Today’s businesses are investing billions in artificial intelligence, but their technological future still depends on the systems of the past. Outdated core architectures, developed over decades based on technologies such as COBOL or old versions of Java, are now becoming a major brake on scaling innovation.
Distributed data environments and a lack of operational flexibility not only drastically increase maintenance costs, but more importantly limit the real business impact of advanced analytics. The implementation of modern AI models alone will not solve this problem if the operational foundations remain archaic. Although autonomous agents can already analyse old code, effective modernisation requires a deeper redesign of the IT architecture.
Recognising this growing gap between management ambitions and technological realities, global firm GFT unveiled its AI Modernization strategy. The approach goes beyond simply rewriting code. It uses Wynxx’s proprietary multi-agent artificial intelligence platform to automatically extract business logic from legacy architectures and to design systems in cloud-native and event-driven models.

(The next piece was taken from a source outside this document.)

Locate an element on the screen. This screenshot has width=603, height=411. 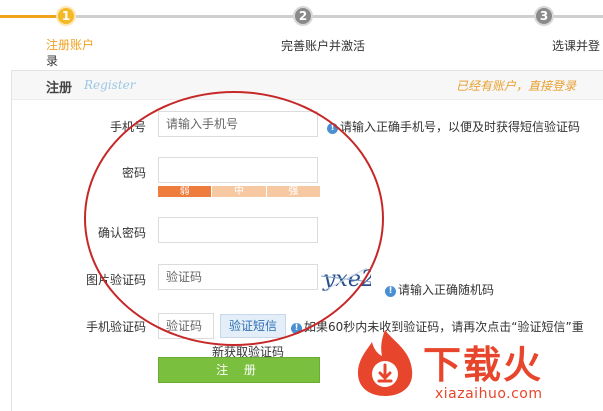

The key to success is proving to be the combination of AI-driven automation with human engineering validation. This preserves critical business knowledge while eliminating technology debt. According to GFT ‘s data , such architectural transformation has measurable returns, reducing operating costs by 25 to 60 per cent and accelerating new product launches by 25 to 30 per cent.
“Technology debt in large organisations today is one of the main barriers to efficiency, time-to-market, regulatory compliance and, above all, AI adoption,” – Marco Santos, Global CEO of GFT, said. “AI opens up new opportunities to accelerate the modernisation of legacy systems, enabling organisations to embed intelligence directly into their business processes.”